A good friend asked me Tues night how I would summarize to evangelical friends what the all fuss is about in Holy Thursday Mass, or the Celebration of the Institution of the Eucharist. It got me thinking.
What Holy Thursday does (and Good Friday & Easter Vigil do not) is draws us into those precious moments at the deathbed of a beloved spouse. It’s about remembering, not the death itself, but the dying. The Church, together with all the angels and saints of ages past, remembers that last night with her Spouse – the last meal, the foot-washing, the new commandment, the offering of His Body and Blood, the mounting anxiety of the disciples, the words of comfort spoken, the betrayal, the agony in the Garden, the arrest, the trial before the Sanhedrin, the deposition by Pilate and Herod, the torture, the mockery, the abandonment, the denials, the despair. It’s just not enough to read about it from a book, even if it’s the Bible; it’s not enough to just have a little service on Good Friday that summarily assumes what happened the night before. We have to relive that Thursday if we are to understand the Cross.
Christ is the dying spouse and the Church is the surviving spouse at his bedside.

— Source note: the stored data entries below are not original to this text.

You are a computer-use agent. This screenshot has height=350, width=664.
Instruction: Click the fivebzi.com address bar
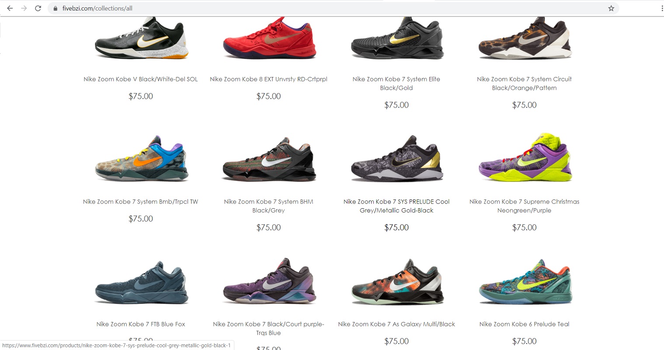332,8
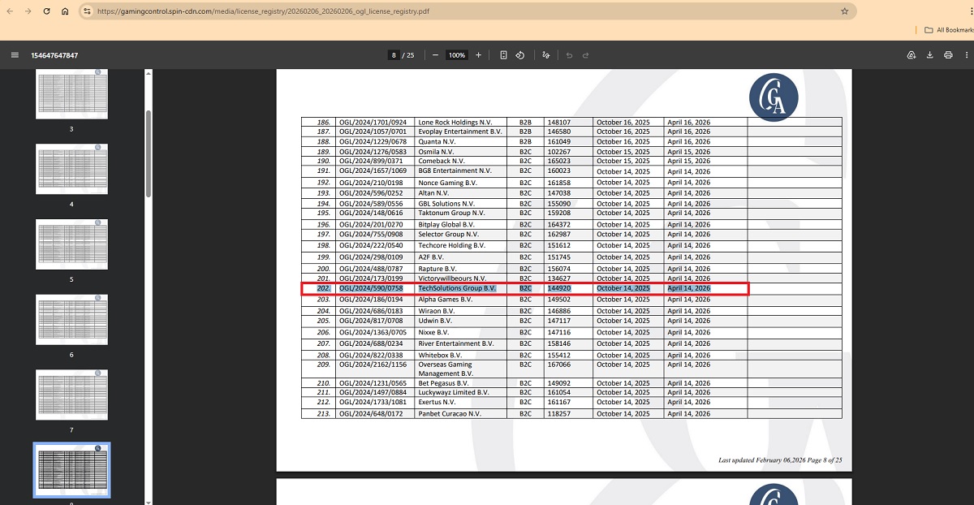Viewport: 974px width, 505px height.
Task: Jump to page 7 thumbnail
Action: coord(71,395)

She knows he’s about to undergo excruciating pain and imminent death and they’re trying to make the most of those last few moments together, saying what needs to be said, the most important things. Yet the littlest things about that time together become eternally etched in her memory. Even in these moments, the surviving spouse is filled with mixed feelings – anger, fatigue, confusion, skepticism, hopelessness. And though she loves him, she still cheats on him in her despair. She knows she is with him, but not really, and it kills her.
Then the husband gives her a special token to always remember him by. Except this gift is a part of himself and in a mysterious way, it contains everything he stands for, everything about their unbreakable union, everything he is and has done, including his suffering and death. And she realizes afterwards that the whole dying experience and the Gift will save her life, which in turn really is HIS life living on in hers. Somehow, his suffering and death reconnects every loose thread in her life and gives it force and nerve. He not only lives on through the children she bore with him, but by the way she mothers them and the way the family remembers him and acts in his memory, he lives on forever.
The Institution of the Eucharist is all about that priceless gift of himself that the husband gives the wife in his last dying moments with her. It’s not just a material token of a past event, because his dying and his death live on forever.
And I think this is where many Evangelicals part ways – they tend to believe that the dying and death is the bad morbid part that the Resurrection sheds, whereas the Catholic & Orthodox insist that Christ’s death is His triumph, His glory, His crown, and not just a smaller crown next to the big kahuna Resurrection crown. The Cross is the one crown. The Resurrection is a proclamation and an extension of that triumph into eternity. It doesn’t undo, soften, or mitigate the Cross, but intensifies it.
Having no Holy Thursday is like telling the wife to just forget the painful past and move on. But to do that is to forget the Gift. And to forget the Gift is to forget Him.